Genetic and biochemical pathways of β‐cell failure in type 2 diabetes

Abstract

We review mechanisms of beta-cell failure in type 2 diabetes. A wealth of information indicates that it is caused by impaired insulin secretion and decreased beta-cell mass. Interestingly, there appears to be a link between these two mechanisms. The earliest reaction to peripheral insulin resistance is an increase in insulin production, owing primarily to increased secretion, and to a lesser extent to decreased clearance. Experimental animal models indicate that hyperinsulinaemia promotes an increase in beta-cell mass, largely via increased beta-cell replication. In contrast, following the onset of overt diabetes, there is a slowly progressive loss of beta-cell function and mass, both in animal models and in diabetic humans.

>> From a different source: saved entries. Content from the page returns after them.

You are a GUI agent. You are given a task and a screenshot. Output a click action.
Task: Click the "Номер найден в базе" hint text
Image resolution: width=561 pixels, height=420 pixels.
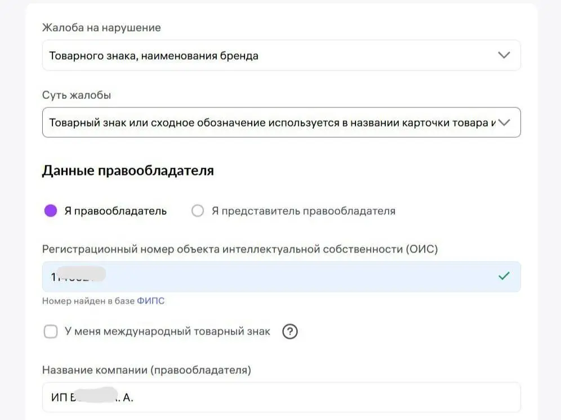88,301
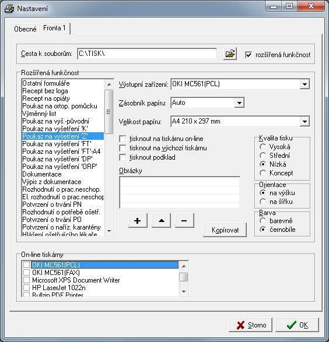Add an image with the plus button
The width and height of the screenshot is (329, 342).
click(x=138, y=221)
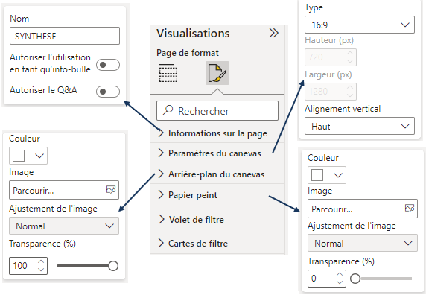Open the Type 16:9 dropdown

click(x=360, y=25)
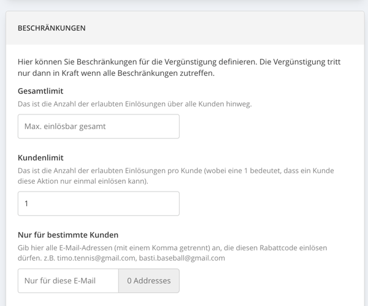Click the 'Nur für bestimmte Kunden' label

coord(68,235)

It is of great interest that most diabetes-associated genes identified in genome-wide association studies appear to be enriched in the beta-cell and to have the potential to regulate mass and/or function. Here, we review evidence derived from experimental animal models to unravel the mechanisms underlying beta-cell dysfunction. We focus primarily on signalling pathways, as opposed to nutrient sensing, and specifically on the notion that insulin and growth factor signalling via Foxo1 in pancreatic beta-cells links insulin secretion with cellular proliferation and survival.